Exclude the pictures, then copy all remaining records exactly.

Screenshot grounding data
· · ·

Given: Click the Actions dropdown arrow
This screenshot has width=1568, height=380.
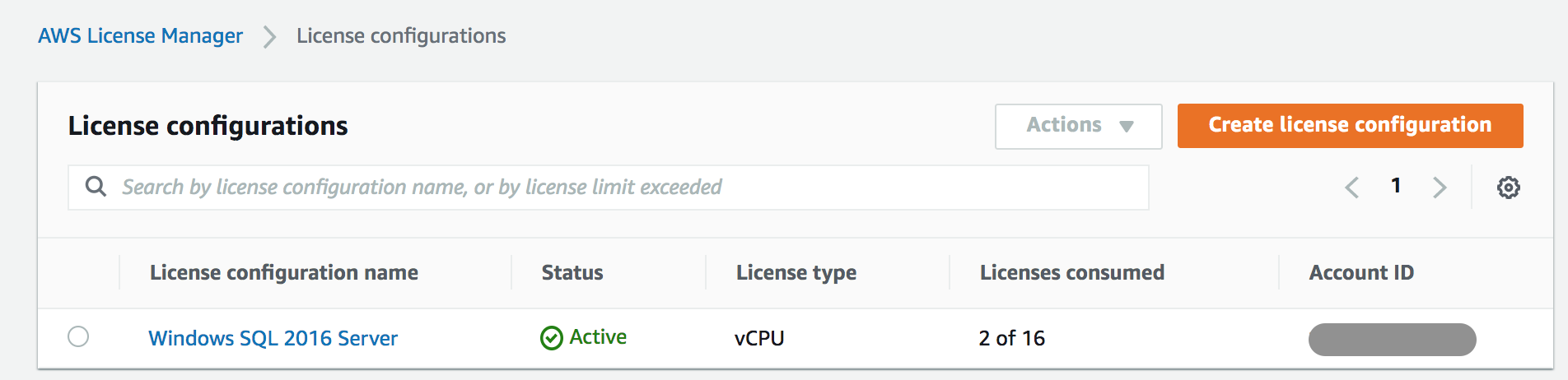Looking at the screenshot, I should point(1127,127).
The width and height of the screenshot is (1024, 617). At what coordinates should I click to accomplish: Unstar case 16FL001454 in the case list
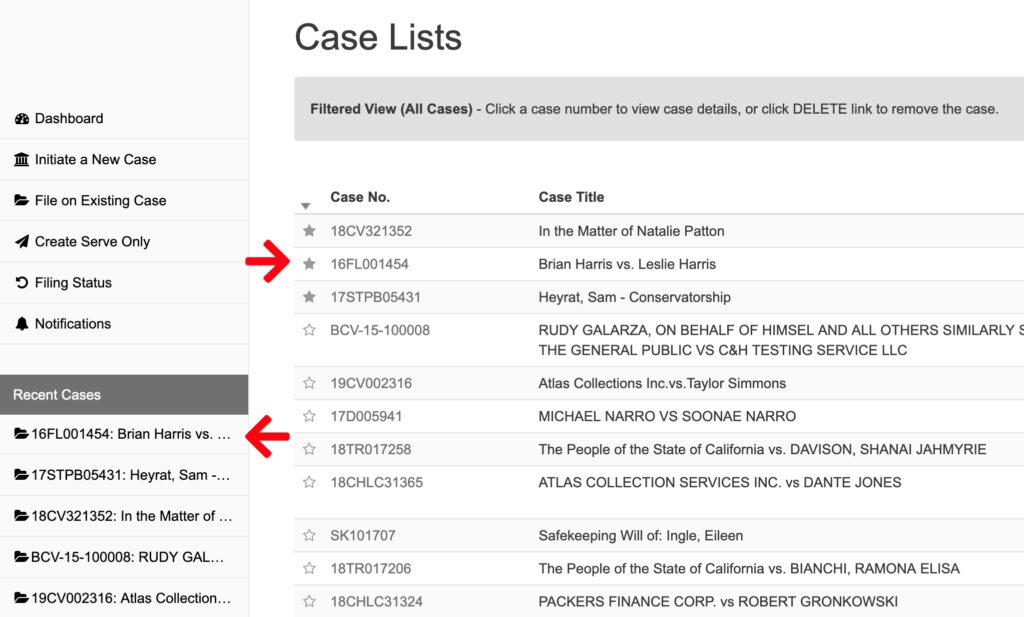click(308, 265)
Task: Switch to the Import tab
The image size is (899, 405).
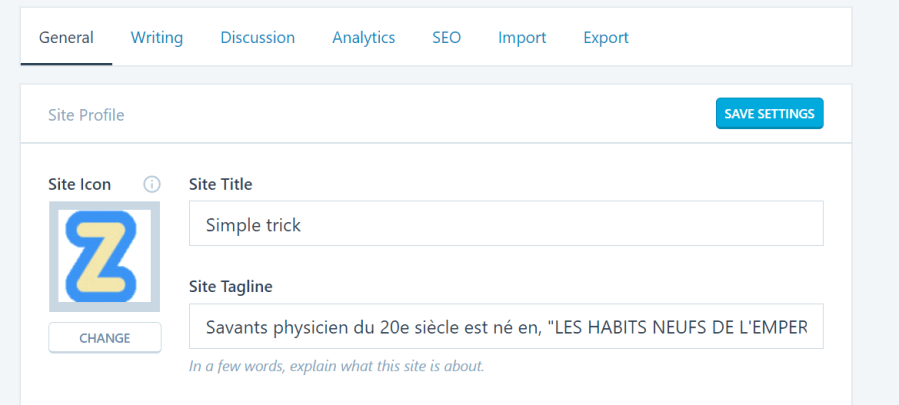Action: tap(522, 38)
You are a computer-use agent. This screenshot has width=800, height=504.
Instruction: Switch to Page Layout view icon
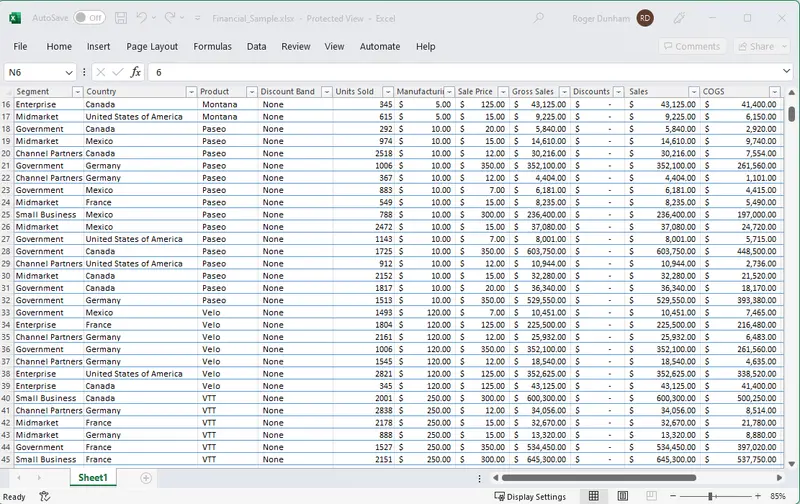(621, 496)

· · ·

## Result for this exercise
Given: Click the Actions dropdown arrow
This screenshot has width=1568, height=380.
Looking at the screenshot, I should point(1127,127).
The width and height of the screenshot is (1024, 617). At what coordinates should I click to accomplish: Unstar case 16FL001454 in the case list
click(308, 265)
Task: Switch to the Import tab
The image size is (899, 405).
Action: tap(522, 38)
You are a computer-use agent. This screenshot has width=800, height=504.
Instruction: Switch to Page Layout view icon
(621, 496)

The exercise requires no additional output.